## START Material to process

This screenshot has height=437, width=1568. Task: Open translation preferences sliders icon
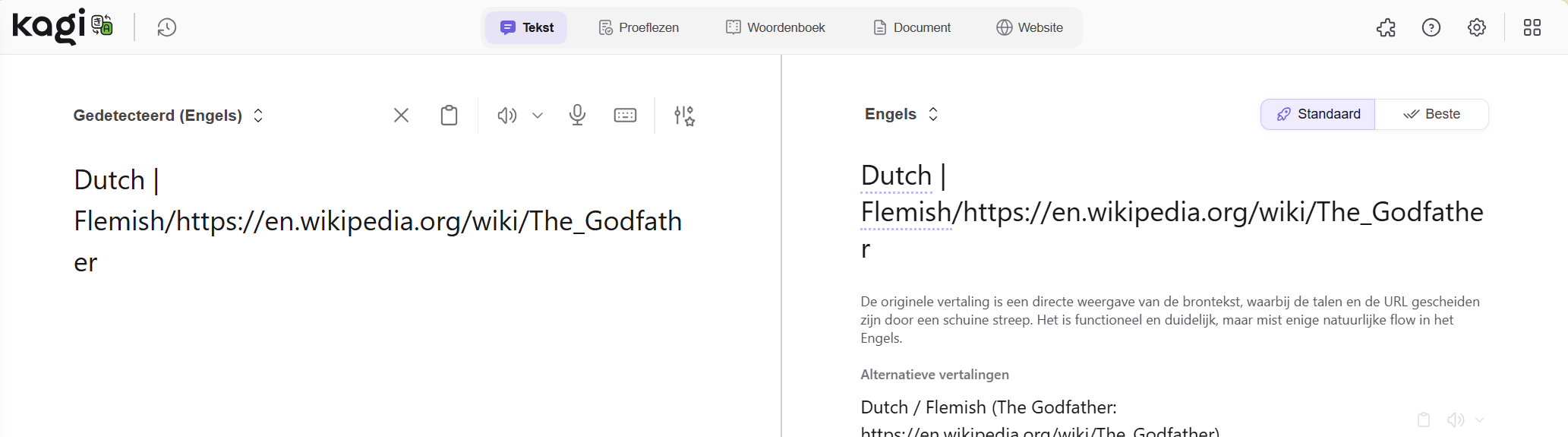pyautogui.click(x=684, y=116)
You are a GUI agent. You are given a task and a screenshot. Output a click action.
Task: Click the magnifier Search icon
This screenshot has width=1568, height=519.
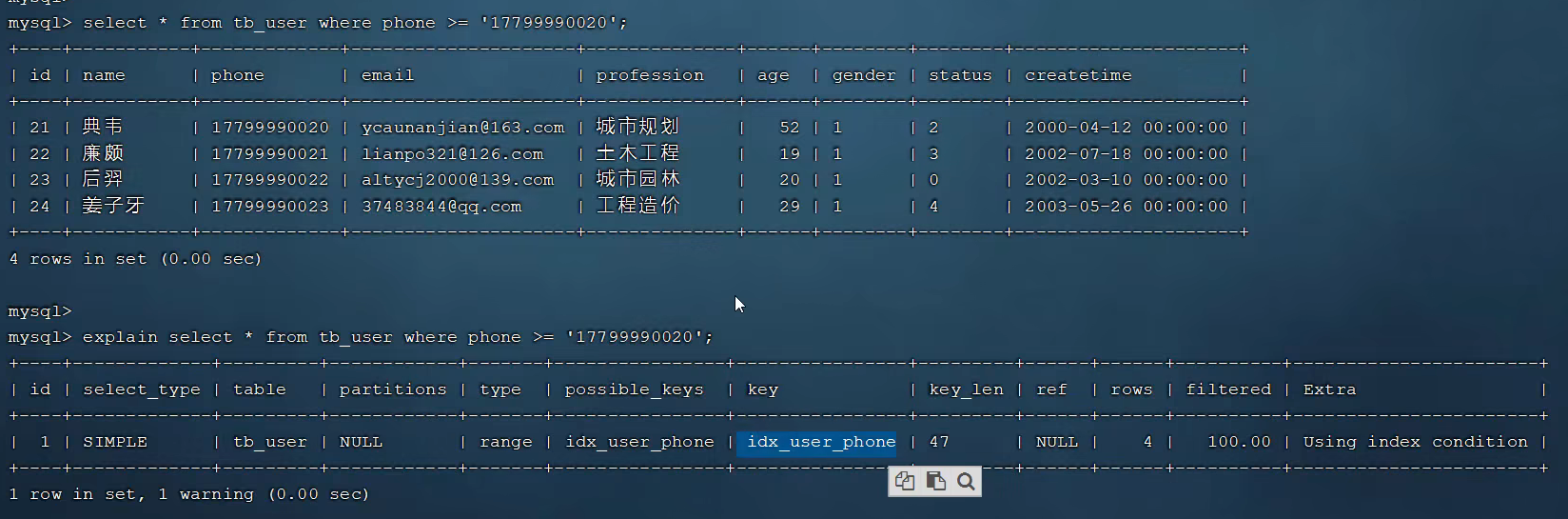(966, 482)
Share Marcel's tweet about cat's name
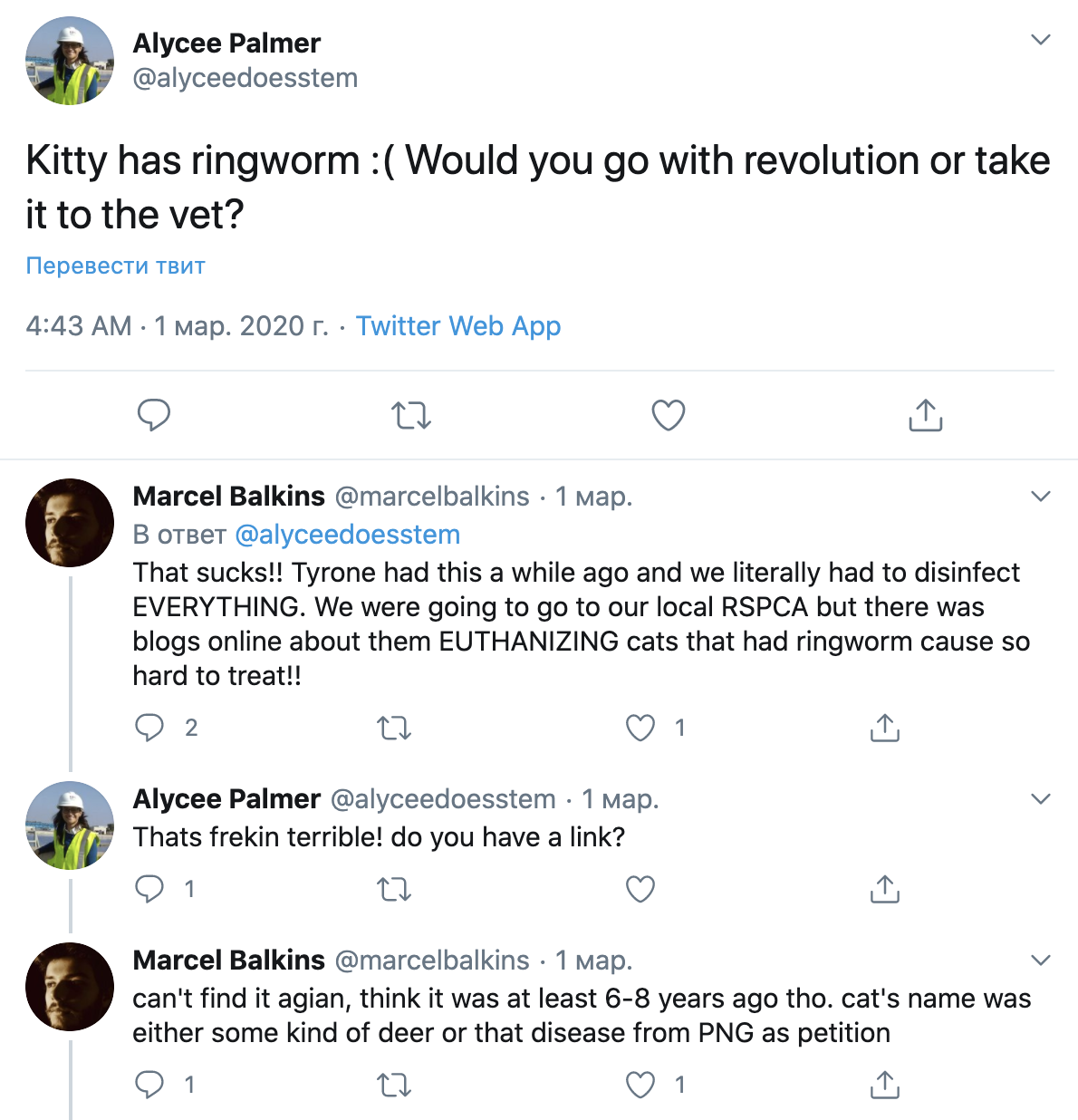This screenshot has width=1078, height=1120. coord(884,1085)
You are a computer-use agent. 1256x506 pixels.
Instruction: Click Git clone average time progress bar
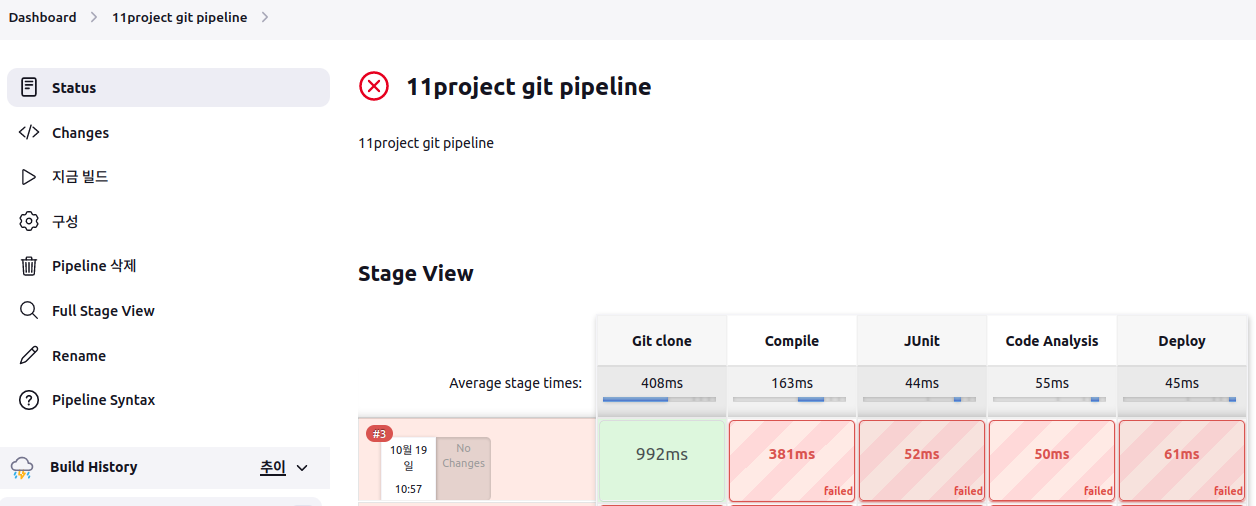[659, 400]
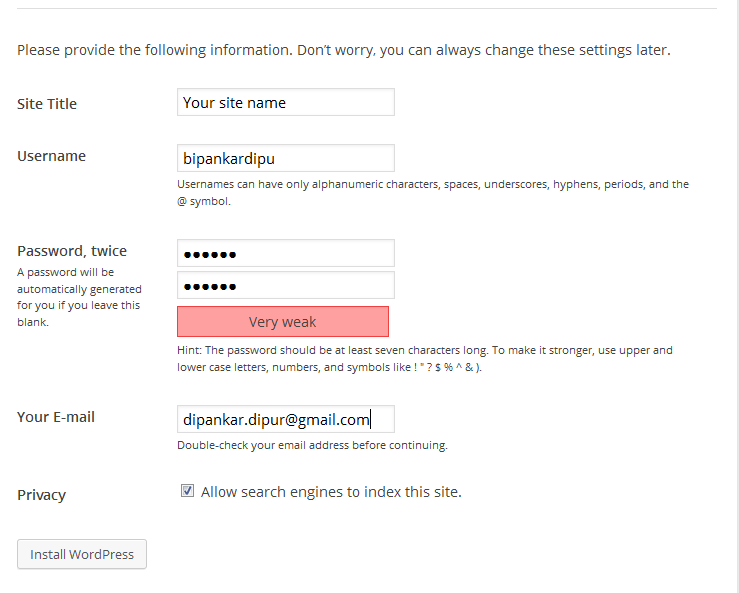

## END Material to process

● **Your goal**
Express every line of the data above as a JSON list of strings, one string per line, with blank lines left out. Leave the pictures out of your answer.

● **Task answer**
[
  "This screenshot has height=437, width=1568. Task: Open translation preferences sliders icon",
  "pyautogui.click(x=684, y=116)",
  "You are a GUI agent. You are given a task and a screenshot. Output a click action.",
  "Task: Click the magnifier Search icon",
  "This screenshot has width=1568, height=519.",
  "(966, 482)",
  "Share Marcel's tweet about cat's name",
  "This screenshot has width=1078, height=1120. coord(884,1085)",
  "You are a computer-use agent. 1256x506 pixels.",
  "Instruction: Click Git clone average time progress bar",
  "[659, 400]"
]